Can anyone doubt evil exists? Think of it….
WARS – Statistics show at least 108 million people died in wars in the twentieth century alone. Estimates for the total number killed in wars throughout all of human history range from 150 million to 1 billion. HOMICIDES equal nearly 400,000 each year. ABORTIONS worldwide estimate 235 million (does not include countries where abortion is illegal, or where not reported). SUICIDES estimate 703,000 each year worldwide. On and on! These statistics do not include genocides, medical/disease-related, and other tragic deaths. Nor, the physical and mental anguish many suffer.
Yes, evil lives!
“JUMP!” he says. And, for all the beauty God created here, some will throw caution and virtue to the wind and leap forward into unnecessary trouble and ultimate catastrophe.
Believing the right Voice
One has said, the greatest advantage Satan has, is that most people don’t believe he really exists, or that hell is a real place. But can we just blame Satan, “The devil made me do it”?
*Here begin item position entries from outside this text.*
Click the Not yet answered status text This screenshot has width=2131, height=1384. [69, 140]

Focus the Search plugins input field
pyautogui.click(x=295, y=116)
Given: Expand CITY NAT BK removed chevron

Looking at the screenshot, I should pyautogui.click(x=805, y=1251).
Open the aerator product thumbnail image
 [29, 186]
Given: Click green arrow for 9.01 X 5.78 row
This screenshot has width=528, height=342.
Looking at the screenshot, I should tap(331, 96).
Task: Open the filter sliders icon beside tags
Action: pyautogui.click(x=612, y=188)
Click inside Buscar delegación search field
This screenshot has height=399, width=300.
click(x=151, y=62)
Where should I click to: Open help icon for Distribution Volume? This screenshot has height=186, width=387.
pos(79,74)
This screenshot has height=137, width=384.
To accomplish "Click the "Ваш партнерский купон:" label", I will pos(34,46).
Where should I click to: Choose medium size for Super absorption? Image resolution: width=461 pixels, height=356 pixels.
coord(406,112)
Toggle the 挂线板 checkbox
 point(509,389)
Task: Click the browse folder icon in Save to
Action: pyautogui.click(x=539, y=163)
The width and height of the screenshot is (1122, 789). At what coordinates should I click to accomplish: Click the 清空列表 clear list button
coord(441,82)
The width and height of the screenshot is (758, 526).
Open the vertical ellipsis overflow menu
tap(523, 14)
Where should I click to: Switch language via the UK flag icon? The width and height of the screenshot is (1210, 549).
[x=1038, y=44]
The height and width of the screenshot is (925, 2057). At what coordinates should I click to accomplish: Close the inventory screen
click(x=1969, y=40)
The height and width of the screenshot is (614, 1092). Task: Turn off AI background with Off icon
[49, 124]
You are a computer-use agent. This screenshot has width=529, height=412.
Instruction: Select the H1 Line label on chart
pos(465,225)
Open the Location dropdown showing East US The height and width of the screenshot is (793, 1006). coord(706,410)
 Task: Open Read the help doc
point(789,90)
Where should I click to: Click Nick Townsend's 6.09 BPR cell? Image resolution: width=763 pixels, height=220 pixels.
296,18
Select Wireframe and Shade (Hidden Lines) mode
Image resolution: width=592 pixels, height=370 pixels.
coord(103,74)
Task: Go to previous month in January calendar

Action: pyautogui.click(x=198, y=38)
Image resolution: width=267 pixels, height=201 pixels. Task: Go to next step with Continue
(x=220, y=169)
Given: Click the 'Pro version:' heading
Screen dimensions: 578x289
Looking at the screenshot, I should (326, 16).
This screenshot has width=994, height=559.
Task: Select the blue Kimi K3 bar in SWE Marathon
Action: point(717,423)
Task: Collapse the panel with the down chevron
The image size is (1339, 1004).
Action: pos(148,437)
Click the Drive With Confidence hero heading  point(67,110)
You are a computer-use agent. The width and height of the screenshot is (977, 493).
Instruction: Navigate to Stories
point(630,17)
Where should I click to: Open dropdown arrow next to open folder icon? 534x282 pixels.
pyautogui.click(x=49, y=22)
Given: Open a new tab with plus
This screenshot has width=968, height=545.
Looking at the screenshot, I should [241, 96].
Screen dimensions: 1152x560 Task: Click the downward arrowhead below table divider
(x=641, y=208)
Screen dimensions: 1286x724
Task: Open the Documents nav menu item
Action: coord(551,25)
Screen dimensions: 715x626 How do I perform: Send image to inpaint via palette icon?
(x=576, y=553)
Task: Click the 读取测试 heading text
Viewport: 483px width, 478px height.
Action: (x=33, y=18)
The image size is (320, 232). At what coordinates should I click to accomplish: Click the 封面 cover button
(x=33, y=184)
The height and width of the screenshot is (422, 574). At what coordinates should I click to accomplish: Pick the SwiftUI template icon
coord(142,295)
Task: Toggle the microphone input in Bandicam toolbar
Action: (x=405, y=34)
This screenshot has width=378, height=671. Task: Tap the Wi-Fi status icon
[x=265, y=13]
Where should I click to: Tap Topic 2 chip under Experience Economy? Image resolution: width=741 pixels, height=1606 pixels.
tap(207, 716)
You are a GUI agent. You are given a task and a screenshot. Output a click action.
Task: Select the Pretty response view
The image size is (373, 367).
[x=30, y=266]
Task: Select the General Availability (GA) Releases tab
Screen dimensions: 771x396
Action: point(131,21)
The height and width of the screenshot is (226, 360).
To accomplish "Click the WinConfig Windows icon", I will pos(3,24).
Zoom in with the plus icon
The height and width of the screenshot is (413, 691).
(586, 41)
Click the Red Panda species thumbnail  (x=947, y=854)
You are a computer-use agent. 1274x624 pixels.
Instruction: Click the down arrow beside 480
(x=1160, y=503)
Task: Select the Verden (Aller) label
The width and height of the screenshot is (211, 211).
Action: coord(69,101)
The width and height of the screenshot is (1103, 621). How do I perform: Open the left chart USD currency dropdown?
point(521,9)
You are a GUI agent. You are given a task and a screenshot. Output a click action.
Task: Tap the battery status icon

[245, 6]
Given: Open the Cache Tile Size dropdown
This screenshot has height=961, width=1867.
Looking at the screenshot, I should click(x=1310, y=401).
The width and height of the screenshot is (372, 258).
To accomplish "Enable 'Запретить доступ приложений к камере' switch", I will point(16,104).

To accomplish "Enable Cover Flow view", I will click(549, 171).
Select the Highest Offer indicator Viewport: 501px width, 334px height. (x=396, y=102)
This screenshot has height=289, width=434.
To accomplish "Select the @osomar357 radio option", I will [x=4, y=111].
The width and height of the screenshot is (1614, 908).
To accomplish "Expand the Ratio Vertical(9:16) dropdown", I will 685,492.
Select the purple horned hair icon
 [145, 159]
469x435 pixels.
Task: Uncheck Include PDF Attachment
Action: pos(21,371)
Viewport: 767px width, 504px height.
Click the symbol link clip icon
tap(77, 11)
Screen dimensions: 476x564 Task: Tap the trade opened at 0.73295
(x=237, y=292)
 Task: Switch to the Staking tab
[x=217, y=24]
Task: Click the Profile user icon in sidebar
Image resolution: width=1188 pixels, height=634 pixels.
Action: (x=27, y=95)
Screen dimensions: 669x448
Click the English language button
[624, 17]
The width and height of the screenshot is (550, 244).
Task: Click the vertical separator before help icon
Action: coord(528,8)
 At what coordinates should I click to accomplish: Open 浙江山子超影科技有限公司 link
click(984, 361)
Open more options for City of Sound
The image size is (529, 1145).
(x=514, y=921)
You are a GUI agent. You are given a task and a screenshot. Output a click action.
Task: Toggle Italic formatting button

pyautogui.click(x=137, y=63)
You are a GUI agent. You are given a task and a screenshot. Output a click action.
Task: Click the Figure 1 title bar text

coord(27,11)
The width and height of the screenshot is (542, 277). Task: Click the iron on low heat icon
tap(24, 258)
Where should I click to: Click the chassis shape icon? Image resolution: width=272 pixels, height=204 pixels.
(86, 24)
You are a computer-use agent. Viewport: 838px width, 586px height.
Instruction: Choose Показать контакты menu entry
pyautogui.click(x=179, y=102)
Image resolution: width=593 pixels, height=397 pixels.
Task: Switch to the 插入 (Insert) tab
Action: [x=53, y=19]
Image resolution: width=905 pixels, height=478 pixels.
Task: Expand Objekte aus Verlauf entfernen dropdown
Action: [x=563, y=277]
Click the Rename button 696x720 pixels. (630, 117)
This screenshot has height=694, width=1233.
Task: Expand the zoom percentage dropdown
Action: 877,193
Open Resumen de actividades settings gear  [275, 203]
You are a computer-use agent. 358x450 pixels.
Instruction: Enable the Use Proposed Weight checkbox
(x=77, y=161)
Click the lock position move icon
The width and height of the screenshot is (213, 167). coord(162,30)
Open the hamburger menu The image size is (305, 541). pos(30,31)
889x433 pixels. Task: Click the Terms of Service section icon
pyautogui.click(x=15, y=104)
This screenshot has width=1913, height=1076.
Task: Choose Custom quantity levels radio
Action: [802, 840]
Or is it that many of us, who unwittingly follow that mean-spirited “voice,” don’t believe in a loving God who sacrificed His only Son to save us from our folly, either!
Imagine being in a place where there is NO love, joy, peace, patience, kindness, goodness, faithfulness, gentleness, honesty, mercy; no forgiveness. That was what Corrie and her family found in those Nazi prisons. Imagine then, being surrounded by evil and fear… forever. That would be hell!
Corrie ten Boom and her sister Betsie experienced that foretaste of hell in Ravensbruck prison, and yet brought hope and Christ’s love and courage to many who suffered, body and soul, there. As Corrie wrote, “I was a prisoner, and yet… [in Christ] I was FREE!”
Yes, Satan is alive and well—for now. The Bible tells us3, “the Son of God was manifested, that He might destroy the works of the devil”… that, BELIEVING HIM, we might also be free.
The IMPORTANT THING is, to hear and BELIEVE the voice of God through His word—His word is truth! “Satan is a liar and the father of lies,” the Bible says in John 8:44. We must choose who we will believe; one leads to death, the Other leads to eternal life!
The GOOD NEWS is, the day is coming when the Lord closes the door to this world, and sends Satan packing, permanently to the pit of hell—telling him to go “JUMP!”